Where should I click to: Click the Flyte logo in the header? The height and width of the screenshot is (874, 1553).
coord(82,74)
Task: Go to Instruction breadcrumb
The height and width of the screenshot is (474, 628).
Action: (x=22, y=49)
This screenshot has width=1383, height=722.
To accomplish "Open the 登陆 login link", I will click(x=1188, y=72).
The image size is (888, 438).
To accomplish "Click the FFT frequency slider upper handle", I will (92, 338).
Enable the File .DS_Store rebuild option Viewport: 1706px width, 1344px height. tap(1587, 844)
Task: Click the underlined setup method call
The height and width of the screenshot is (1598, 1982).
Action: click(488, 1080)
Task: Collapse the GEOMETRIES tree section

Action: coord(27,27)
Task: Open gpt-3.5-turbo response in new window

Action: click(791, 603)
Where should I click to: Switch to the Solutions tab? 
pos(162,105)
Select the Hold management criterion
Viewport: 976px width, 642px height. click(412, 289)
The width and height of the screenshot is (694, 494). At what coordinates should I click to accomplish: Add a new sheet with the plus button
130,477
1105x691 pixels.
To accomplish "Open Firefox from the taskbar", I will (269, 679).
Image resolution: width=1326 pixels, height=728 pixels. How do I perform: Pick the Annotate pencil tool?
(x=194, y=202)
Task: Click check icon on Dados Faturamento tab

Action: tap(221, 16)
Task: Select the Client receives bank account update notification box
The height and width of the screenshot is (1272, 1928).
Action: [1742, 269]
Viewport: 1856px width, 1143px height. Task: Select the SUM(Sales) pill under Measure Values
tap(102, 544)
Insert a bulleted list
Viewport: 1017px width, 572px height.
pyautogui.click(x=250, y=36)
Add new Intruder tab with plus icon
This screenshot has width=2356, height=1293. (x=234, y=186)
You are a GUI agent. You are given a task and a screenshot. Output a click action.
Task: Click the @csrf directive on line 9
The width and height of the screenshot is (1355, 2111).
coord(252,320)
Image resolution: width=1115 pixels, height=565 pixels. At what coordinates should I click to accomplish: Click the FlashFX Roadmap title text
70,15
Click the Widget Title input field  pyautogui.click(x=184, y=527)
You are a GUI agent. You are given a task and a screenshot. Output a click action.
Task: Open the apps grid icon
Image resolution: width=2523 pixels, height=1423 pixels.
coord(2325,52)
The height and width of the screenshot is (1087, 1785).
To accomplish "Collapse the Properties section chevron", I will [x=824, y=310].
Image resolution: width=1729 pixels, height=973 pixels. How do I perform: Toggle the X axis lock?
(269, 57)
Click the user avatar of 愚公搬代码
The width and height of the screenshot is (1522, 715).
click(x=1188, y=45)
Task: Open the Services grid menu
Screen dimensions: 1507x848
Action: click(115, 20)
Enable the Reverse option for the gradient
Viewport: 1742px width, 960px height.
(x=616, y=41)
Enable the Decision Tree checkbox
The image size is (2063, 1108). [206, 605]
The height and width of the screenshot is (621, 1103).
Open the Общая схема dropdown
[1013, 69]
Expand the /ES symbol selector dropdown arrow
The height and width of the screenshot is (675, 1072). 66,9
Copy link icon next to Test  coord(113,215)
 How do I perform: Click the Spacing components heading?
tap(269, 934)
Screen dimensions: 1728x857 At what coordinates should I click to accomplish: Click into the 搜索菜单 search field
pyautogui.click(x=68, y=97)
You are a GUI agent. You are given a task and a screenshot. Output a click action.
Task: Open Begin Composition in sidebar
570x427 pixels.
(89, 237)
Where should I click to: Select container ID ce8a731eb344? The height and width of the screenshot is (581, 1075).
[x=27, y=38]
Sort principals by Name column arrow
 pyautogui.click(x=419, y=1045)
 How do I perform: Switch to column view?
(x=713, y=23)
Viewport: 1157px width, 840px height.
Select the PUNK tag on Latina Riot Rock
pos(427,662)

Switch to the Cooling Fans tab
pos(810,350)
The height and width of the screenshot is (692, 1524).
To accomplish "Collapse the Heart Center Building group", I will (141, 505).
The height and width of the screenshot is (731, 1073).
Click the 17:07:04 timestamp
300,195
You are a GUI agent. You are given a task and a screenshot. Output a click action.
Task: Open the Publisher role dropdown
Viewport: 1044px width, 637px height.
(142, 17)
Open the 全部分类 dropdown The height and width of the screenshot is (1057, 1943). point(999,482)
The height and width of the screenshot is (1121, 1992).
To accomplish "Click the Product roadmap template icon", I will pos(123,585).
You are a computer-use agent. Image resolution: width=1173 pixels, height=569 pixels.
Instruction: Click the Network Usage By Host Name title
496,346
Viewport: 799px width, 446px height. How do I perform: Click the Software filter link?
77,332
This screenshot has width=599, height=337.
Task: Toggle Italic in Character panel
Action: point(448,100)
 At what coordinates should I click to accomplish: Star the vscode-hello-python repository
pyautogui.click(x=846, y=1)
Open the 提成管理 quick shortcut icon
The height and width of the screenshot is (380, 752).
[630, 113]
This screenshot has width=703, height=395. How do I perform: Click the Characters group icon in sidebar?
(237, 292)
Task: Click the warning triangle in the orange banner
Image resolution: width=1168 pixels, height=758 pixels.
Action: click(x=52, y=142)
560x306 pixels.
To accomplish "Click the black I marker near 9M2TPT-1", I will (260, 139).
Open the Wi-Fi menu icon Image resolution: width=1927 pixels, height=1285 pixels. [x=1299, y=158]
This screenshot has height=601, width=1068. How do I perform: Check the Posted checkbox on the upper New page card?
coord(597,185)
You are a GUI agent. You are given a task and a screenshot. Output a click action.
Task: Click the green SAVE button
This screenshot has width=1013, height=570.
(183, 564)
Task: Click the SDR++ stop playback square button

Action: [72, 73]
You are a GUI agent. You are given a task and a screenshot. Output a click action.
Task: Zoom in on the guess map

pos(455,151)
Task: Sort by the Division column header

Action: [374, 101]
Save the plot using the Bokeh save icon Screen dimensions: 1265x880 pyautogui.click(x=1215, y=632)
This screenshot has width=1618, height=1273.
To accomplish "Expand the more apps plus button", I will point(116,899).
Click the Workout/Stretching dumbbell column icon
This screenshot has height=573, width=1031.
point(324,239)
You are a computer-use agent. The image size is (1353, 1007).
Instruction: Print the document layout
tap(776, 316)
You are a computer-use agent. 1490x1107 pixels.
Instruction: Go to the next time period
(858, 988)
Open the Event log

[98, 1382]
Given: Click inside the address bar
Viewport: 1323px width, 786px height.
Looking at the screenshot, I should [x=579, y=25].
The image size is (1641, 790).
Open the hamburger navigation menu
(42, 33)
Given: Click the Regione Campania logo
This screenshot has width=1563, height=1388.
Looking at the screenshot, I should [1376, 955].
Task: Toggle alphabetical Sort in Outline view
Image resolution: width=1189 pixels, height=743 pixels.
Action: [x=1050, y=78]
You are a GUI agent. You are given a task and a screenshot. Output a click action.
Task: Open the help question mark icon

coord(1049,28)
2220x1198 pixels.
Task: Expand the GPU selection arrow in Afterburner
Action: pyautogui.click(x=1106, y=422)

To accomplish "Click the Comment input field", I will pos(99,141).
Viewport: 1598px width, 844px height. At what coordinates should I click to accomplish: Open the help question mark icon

WORK TO BE COMPLETED
Retype the data. Keep every word as it stands.

FINISHED TASK
Where should I click to: Click the Flyte logo in the header? The height and width of the screenshot is (874, 1553).
coord(82,74)
Task: Go to Instruction breadcrumb
The height and width of the screenshot is (474, 628).
Action: (x=22, y=49)
This screenshot has width=1383, height=722.
To accomplish "Open the 登陆 login link", I will click(x=1188, y=72).
The image size is (888, 438).
To accomplish "Click the FFT frequency slider upper handle", I will (92, 338).
Enable the File .DS_Store rebuild option Viewport: 1706px width, 1344px height. tap(1587, 844)
Task: Click the underlined setup method call
The height and width of the screenshot is (1598, 1982).
Action: click(488, 1080)
Task: Collapse the GEOMETRIES tree section

Action: coord(27,27)
Task: Open gpt-3.5-turbo response in new window

Action: click(791, 603)
Where should I click to: Switch to the Solutions tab? 
pos(162,105)
Select the Hold management criterion
Viewport: 976px width, 642px height. click(412, 289)
The width and height of the screenshot is (694, 494). At what coordinates should I click to accomplish: Add a new sheet with the plus button
130,477
1105x691 pixels.
To accomplish "Open Firefox from the taskbar", I will (269, 679).
Image resolution: width=1326 pixels, height=728 pixels. How do I perform: Pick the Annotate pencil tool?
(x=194, y=202)
Task: Click check icon on Dados Faturamento tab

Action: tap(221, 16)
Task: Select the Client receives bank account update notification box
The height and width of the screenshot is (1272, 1928).
Action: [1742, 269]
Viewport: 1856px width, 1143px height. Task: Select the SUM(Sales) pill under Measure Values
tap(102, 544)
Insert a bulleted list
Viewport: 1017px width, 572px height.
pyautogui.click(x=250, y=36)
Add new Intruder tab with plus icon
This screenshot has width=2356, height=1293. (x=234, y=186)
You are a GUI agent. You are given a task and a screenshot. Output a click action.
Task: Click the @csrf directive on line 9
The width and height of the screenshot is (1355, 2111).
coord(252,320)
Image resolution: width=1115 pixels, height=565 pixels. At what coordinates should I click to accomplish: Click the FlashFX Roadmap title text
70,15
Click the Widget Title input field  pyautogui.click(x=184, y=527)
You are a GUI agent. You are given a task and a screenshot. Output a click action.
Task: Open the apps grid icon
Image resolution: width=2523 pixels, height=1423 pixels.
coord(2325,52)
The height and width of the screenshot is (1087, 1785).
To accomplish "Collapse the Properties section chevron", I will [x=824, y=310].
Image resolution: width=1729 pixels, height=973 pixels. How do I perform: Toggle the X axis lock?
(269, 57)
Click the user avatar of 愚公搬代码
The width and height of the screenshot is (1522, 715).
click(x=1188, y=45)
Task: Open the Services grid menu
Screen dimensions: 1507x848
Action: click(115, 20)
Enable the Reverse option for the gradient
Viewport: 1742px width, 960px height.
(x=616, y=41)
Enable the Decision Tree checkbox
The image size is (2063, 1108). [206, 605]
The height and width of the screenshot is (621, 1103).
Open the Общая схема dropdown
[1013, 69]
Expand the /ES symbol selector dropdown arrow
The height and width of the screenshot is (675, 1072). 66,9
Copy link icon next to Test  coord(113,215)
 How do I perform: Click the Spacing components heading?
tap(269, 934)
Screen dimensions: 1728x857 At what coordinates should I click to accomplish: Click into the 搜索菜单 search field
pyautogui.click(x=68, y=97)
You are a GUI agent. You are given a task and a screenshot. Output a click action.
Task: Open Begin Composition in sidebar
570x427 pixels.
(89, 237)
Where should I click to: Select container ID ce8a731eb344? The height and width of the screenshot is (581, 1075).
[x=27, y=38]
Sort principals by Name column arrow
 pyautogui.click(x=419, y=1045)
 How do I perform: Switch to column view?
(x=713, y=23)
Viewport: 1157px width, 840px height.
Select the PUNK tag on Latina Riot Rock
pos(427,662)

Switch to the Cooling Fans tab
pos(810,350)
The height and width of the screenshot is (692, 1524).
To accomplish "Collapse the Heart Center Building group", I will (141, 505).
The height and width of the screenshot is (731, 1073).
Click the 17:07:04 timestamp
300,195
You are a GUI agent. You are given a task and a screenshot. Output a click action.
Task: Open the Publisher role dropdown
Viewport: 1044px width, 637px height.
(142, 17)
Open the 全部分类 dropdown The height and width of the screenshot is (1057, 1943). point(999,482)
The height and width of the screenshot is (1121, 1992).
To accomplish "Click the Product roadmap template icon", I will pos(123,585).
You are a computer-use agent. Image resolution: width=1173 pixels, height=569 pixels.
Instruction: Click the Network Usage By Host Name title
496,346
Viewport: 799px width, 446px height. How do I perform: Click the Software filter link?
77,332
This screenshot has width=599, height=337.
Task: Toggle Italic in Character panel
Action: point(448,100)
 At what coordinates should I click to accomplish: Star the vscode-hello-python repository
pyautogui.click(x=846, y=1)
Open the 提成管理 quick shortcut icon
The height and width of the screenshot is (380, 752).
[630, 113]
This screenshot has width=703, height=395. How do I perform: Click the Characters group icon in sidebar?
(237, 292)
Task: Click the warning triangle in the orange banner
Image resolution: width=1168 pixels, height=758 pixels.
Action: click(x=52, y=142)
560x306 pixels.
To accomplish "Click the black I marker near 9M2TPT-1", I will (260, 139).
Open the Wi-Fi menu icon Image resolution: width=1927 pixels, height=1285 pixels. [x=1299, y=158]
This screenshot has height=601, width=1068. How do I perform: Check the Posted checkbox on the upper New page card?
coord(597,185)
You are a GUI agent. You are given a task and a screenshot. Output a click action.
Task: Click the green SAVE button
This screenshot has width=1013, height=570.
(183, 564)
Task: Click the SDR++ stop playback square button

Action: [72, 73]
You are a GUI agent. You are given a task and a screenshot. Output a click action.
Task: Zoom in on the guess map

pos(455,151)
Task: Sort by the Division column header

Action: [374, 101]
Save the plot using the Bokeh save icon Screen dimensions: 1265x880 pyautogui.click(x=1215, y=632)
This screenshot has width=1618, height=1273.
To accomplish "Expand the more apps plus button", I will point(116,899).
Click the Workout/Stretching dumbbell column icon
This screenshot has height=573, width=1031.
point(324,239)
You are a computer-use agent. The image size is (1353, 1007).
Instruction: Print the document layout
tap(776, 316)
You are a computer-use agent. 1490x1107 pixels.
Instruction: Go to the next time period
(858, 988)
Open the Event log

[98, 1382]
Given: Click inside the address bar
Viewport: 1323px width, 786px height.
Looking at the screenshot, I should [x=579, y=25].
The image size is (1641, 790).
Open the hamburger navigation menu
(42, 33)
Given: Click the Regione Campania logo
This screenshot has width=1563, height=1388.
Looking at the screenshot, I should [1376, 955].
Task: Toggle alphabetical Sort in Outline view
Image resolution: width=1189 pixels, height=743 pixels.
Action: [x=1050, y=78]
You are a GUI agent. You are given a task and a screenshot. Output a click action.
Task: Open the help question mark icon

coord(1049,28)
2220x1198 pixels.
Task: Expand the GPU selection arrow in Afterburner
Action: pyautogui.click(x=1106, y=422)

To accomplish "Click the Comment input field", I will pos(99,141).
Viewport: 1598px width, 844px height. At what coordinates should I click to accomplish: Open the help question mark icon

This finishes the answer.